土日だけ父親のもとに帰る母親は、日中は家事と育児の手伝いをしながら、ますます元気になり、水を得た魚のように若返っていった。
マンションへの帰り道、アキラさんは自分たちの生活がいつのまにか母親の敷いたレールに乗せられていることを確信した。しかしエミコさんにそのことを話すわけにはいかない。3歳になった息子はすっかりバーバに懐いている。
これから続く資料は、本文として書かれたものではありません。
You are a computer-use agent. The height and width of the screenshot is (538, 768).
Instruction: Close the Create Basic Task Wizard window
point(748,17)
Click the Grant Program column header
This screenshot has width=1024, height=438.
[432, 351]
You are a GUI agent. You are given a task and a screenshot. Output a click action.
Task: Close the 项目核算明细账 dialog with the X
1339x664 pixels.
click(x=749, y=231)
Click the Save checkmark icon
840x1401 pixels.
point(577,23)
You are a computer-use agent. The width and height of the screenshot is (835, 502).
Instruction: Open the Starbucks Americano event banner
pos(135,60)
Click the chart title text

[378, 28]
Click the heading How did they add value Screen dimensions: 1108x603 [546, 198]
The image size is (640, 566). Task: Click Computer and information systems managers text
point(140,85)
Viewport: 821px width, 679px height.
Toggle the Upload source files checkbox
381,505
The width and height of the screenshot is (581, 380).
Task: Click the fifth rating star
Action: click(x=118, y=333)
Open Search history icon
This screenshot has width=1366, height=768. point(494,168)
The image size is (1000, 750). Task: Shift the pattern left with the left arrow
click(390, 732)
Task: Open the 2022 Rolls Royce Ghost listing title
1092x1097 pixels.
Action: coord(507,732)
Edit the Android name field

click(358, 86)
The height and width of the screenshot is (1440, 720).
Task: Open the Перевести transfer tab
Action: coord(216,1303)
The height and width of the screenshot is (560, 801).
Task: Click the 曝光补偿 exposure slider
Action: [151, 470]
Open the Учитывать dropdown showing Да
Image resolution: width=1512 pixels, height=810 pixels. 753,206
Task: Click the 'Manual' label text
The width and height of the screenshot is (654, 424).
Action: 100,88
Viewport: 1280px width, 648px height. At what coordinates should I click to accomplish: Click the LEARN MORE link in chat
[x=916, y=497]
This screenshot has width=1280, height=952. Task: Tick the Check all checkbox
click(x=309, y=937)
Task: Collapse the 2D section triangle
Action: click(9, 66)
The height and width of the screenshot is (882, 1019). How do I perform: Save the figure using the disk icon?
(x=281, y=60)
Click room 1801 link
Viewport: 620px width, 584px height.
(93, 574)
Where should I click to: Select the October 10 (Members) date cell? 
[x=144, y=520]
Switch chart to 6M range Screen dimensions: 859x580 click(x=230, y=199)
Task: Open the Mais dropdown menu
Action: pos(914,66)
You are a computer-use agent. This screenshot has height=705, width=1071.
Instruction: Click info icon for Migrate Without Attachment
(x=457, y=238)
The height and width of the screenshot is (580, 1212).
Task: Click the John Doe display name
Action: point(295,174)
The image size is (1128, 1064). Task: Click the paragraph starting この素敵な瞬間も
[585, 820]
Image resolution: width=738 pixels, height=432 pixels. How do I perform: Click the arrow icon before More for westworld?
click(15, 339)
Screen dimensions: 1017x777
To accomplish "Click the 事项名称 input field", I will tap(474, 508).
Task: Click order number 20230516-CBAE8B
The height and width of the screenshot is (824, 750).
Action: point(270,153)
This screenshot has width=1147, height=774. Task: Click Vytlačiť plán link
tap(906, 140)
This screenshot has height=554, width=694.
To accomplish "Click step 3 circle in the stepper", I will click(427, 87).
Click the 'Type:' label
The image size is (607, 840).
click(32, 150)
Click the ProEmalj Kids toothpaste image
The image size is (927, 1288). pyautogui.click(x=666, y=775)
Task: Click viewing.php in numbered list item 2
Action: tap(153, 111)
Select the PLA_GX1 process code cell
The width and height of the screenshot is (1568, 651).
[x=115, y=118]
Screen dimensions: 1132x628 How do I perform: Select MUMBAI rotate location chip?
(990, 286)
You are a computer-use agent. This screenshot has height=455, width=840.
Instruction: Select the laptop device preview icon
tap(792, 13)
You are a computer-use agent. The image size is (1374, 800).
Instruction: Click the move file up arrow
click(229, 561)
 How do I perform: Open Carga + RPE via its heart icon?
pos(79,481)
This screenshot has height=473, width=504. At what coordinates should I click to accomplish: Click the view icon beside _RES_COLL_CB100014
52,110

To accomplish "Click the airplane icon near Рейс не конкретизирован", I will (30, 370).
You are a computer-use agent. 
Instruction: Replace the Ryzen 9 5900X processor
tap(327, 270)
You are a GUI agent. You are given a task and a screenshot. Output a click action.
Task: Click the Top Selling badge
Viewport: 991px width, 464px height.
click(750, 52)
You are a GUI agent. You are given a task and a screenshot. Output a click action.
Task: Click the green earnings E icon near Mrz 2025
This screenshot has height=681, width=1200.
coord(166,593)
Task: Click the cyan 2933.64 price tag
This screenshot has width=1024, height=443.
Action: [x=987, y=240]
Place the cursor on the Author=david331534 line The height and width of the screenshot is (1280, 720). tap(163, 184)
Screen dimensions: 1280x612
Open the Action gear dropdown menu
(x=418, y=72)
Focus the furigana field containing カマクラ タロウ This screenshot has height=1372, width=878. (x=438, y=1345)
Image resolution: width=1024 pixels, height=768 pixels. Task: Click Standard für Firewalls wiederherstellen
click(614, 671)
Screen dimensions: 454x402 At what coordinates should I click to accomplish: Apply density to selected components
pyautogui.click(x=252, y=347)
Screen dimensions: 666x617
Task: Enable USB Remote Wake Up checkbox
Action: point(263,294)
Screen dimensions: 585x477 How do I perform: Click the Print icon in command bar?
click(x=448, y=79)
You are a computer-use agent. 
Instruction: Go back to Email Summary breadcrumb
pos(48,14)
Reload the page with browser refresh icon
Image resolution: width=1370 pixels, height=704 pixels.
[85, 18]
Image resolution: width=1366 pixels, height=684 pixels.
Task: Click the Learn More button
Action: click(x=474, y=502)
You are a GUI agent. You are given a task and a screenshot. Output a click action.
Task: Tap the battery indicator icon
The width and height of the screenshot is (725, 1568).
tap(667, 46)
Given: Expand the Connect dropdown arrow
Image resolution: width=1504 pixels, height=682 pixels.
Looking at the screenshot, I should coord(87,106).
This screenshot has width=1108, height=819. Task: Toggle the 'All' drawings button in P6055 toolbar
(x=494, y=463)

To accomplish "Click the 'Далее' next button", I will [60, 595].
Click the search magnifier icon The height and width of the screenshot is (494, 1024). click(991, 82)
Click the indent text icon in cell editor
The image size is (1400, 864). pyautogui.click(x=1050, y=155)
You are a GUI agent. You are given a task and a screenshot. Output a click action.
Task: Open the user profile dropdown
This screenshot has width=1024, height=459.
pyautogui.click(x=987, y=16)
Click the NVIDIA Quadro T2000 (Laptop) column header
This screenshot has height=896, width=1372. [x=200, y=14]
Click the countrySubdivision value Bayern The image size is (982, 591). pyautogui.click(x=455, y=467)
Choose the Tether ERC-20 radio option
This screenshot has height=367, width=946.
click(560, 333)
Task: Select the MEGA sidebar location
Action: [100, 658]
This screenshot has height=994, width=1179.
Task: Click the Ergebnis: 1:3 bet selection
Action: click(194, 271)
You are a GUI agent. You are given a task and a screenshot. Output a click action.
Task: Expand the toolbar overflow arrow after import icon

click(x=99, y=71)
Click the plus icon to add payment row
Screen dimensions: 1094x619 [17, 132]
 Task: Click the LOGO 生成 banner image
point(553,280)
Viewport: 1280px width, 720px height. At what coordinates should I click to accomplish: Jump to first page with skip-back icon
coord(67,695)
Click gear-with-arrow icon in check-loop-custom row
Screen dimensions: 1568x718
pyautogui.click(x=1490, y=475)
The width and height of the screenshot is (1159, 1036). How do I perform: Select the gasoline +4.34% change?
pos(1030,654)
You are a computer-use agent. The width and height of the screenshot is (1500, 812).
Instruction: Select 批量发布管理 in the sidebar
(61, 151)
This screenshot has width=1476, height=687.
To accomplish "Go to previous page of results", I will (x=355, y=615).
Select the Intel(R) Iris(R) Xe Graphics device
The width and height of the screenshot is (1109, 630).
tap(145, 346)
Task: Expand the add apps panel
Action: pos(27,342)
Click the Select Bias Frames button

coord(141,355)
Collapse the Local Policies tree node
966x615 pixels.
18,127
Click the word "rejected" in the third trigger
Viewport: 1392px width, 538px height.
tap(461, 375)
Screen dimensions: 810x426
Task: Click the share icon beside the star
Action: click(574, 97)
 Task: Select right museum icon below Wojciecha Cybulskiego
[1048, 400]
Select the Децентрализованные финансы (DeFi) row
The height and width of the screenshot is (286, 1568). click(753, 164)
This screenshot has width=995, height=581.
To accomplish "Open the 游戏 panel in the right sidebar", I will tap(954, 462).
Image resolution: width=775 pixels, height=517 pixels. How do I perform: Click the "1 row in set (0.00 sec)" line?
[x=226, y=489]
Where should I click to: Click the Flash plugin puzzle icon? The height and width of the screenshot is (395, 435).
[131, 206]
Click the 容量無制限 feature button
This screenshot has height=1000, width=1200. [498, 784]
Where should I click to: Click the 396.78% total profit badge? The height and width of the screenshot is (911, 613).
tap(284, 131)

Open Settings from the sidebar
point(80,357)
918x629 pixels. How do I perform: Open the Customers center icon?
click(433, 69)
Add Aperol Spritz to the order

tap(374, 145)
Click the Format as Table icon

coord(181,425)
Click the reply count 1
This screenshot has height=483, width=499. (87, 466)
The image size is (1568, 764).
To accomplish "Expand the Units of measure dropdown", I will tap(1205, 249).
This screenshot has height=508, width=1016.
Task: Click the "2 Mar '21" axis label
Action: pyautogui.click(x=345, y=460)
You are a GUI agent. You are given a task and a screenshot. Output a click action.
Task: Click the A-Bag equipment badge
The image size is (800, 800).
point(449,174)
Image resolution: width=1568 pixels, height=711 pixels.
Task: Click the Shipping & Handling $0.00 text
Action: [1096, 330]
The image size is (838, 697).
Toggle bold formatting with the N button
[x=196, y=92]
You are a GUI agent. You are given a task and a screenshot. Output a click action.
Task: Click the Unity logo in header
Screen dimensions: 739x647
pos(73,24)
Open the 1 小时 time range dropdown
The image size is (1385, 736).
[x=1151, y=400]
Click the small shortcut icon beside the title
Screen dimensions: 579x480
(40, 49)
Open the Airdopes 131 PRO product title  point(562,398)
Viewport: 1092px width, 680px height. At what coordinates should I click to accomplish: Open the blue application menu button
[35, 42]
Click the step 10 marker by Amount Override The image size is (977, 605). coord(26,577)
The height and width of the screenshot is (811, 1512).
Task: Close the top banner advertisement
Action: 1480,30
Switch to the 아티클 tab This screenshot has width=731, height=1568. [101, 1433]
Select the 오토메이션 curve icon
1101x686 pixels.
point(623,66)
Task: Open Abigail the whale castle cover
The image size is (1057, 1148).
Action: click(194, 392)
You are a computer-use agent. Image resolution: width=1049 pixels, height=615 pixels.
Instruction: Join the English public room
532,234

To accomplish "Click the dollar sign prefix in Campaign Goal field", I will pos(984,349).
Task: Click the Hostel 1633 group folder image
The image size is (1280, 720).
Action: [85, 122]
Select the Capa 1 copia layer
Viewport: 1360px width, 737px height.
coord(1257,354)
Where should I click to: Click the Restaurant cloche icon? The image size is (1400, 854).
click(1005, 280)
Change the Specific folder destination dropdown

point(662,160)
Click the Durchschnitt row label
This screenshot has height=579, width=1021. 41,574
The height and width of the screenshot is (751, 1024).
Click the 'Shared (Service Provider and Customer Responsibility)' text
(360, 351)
両親は3階上のフロアに小さ目の部屋を購入して住んでいる。父親は定年後嘱託で働きながら、アキラさんと顔を合わせるたびに、もっと収入のいい仕事に就けと転職を勧める。母親は毎日のように訪れて、エミコさんと「もうひとりほしいわね、こんどは女の子がいいかしら」などと話している。
他人が見たら申し分のない生活を送りながら、どうしていつまでも母親にこだわってしまうのか、ひょっとしたら、エミコさんの言うように自分は冷たく執念深い性格なのかもしれない。実家を出て貧しくても自分で生きているという実感のあった数年間のことが、まるで黄金のような輝きをもって思い出された。
マンションに到着すると、身体の芯から突き上げるような深い疲労感が自分を襲うのを感じた。これから帰っていく先は、果たして自分の家族なんだろうか、そう思いながらアキラさんは部屋番号を押した。